▶ [PASSAGE SHOWN]:
• • • •

Katey and Eve flirt with shameless savoir-faire, and are quick with the clever repartees. They will kiss a man once that they’ll never kiss twice, and glide with effortless élan among all the social classes of New York. Moreover, they can make a few dollars stretch through many a martini, charming gratis drinks from fashionable men. With their nerve and gaiety, the friends would be at equal repose at Vanity Fair or the Algonquin Round Table, or in a seedy bar on the Lower East Side.

Eve and Katey meet the sphinx-like Tinker Grey on New Year’s Eve, 1937, at the Hotspot, a jazz bar in Greenwich Village. Tinker’s métier is Gatsby-esque–an inscrutable, ruggedly handsome man in cashmere, a mysterious lone figure with an enigmatic mystique. The three become fast friends, but as with many triangulating relationships, a hairline rivalry sets in. Then a cataclysmic tragedy shatters the cool grace of their bond, and their solidarity is ruptured.

Towles is spectacular at description and atmosphere, keeping a keen camera’s eye on the city with a polished caliber of writing that is rare in a debut novel. A smoky haze envelopes the streets and clubs and buildings, which the reader can’t help surveying in all the rich colors of vintage black and white. The writing is dense, yet fluid and ambient, rich as a contralto, and cool as a saxophone. Tendrils of Edith Wharton flow through, as well as Fitzgerald, and echoes of Capote’s Holly Golightly.

• • • •

▶ [DATA SECTION]:
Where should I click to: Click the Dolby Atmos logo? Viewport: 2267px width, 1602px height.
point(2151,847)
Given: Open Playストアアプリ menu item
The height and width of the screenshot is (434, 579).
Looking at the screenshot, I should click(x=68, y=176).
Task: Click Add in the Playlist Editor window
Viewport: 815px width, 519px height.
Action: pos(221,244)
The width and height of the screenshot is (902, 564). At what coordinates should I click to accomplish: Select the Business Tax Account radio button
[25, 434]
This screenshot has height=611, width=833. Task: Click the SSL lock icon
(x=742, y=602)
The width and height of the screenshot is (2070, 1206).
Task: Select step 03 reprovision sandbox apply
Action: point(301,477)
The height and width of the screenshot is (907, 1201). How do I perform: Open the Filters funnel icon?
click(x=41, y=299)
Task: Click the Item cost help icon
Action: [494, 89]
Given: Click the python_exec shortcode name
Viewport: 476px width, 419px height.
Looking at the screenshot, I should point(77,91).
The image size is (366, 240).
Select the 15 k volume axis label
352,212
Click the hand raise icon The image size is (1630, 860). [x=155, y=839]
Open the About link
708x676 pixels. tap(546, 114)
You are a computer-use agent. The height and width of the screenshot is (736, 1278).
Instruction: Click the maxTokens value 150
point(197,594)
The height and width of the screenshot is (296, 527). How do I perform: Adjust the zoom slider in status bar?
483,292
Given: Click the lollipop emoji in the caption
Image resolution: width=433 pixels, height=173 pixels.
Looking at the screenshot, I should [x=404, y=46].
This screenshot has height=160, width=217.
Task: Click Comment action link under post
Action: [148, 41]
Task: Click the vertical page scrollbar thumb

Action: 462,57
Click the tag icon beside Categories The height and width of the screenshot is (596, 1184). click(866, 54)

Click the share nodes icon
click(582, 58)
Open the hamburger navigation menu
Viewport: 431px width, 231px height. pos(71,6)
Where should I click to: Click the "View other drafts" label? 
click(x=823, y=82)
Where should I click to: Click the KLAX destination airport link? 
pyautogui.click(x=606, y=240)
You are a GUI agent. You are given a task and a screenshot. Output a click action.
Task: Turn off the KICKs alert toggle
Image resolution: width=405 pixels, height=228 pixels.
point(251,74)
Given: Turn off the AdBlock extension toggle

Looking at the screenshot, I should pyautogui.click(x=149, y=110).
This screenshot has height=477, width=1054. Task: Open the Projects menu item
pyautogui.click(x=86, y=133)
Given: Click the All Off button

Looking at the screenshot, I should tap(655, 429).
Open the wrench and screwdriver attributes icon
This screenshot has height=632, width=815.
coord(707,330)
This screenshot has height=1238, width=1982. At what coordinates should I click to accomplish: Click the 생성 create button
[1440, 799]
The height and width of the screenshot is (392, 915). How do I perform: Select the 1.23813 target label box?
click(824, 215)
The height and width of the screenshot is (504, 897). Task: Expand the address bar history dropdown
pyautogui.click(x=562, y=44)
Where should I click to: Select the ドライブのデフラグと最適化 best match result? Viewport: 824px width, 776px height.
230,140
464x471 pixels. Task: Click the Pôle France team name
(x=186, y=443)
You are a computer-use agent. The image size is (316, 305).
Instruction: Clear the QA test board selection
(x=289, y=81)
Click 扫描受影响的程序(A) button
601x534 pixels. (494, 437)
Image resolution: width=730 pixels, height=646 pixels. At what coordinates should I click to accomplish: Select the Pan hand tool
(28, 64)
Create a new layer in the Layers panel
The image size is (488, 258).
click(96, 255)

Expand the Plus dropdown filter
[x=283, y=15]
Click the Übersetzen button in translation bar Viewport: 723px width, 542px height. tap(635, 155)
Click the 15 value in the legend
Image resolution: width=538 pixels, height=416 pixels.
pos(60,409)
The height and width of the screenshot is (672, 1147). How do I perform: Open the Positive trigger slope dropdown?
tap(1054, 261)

• • • •

▶ [REQUIREMENT]: Could you carry on the review of the Towles novel about Katey, Eve and Tinker Grey, starting right after its last sentence?

▶ [WRITTEN REPLY]:
At times, the lush descriptions threaten to eclipse the story and the characters become remote. This is a book of manners, so the action resides in the conflict between individual ambitions and desires and the acceptable social codes of behavior between classes. However, the middle section stagnates, as one character hogs most of the narrative in repetitive days and nights, the psychological complexities dimming. It loses some steam as the story closes, and the taut thrill of the first half wanes.

Still, the beauty of the novel endures, and the sensuality of the prose lingers. The reader is also edified on the origin of the title, and the author folds it in neatly to the story. The characters are crisp and contoured, delightful and satisfying, even if one left the stage a bit too soon. This is one male writer who finesses his female characters with impressive agility and assurance.

AMAZON READER RATING: from 283 readers
PUBLISHER: Viking Adult (July 26, 2011)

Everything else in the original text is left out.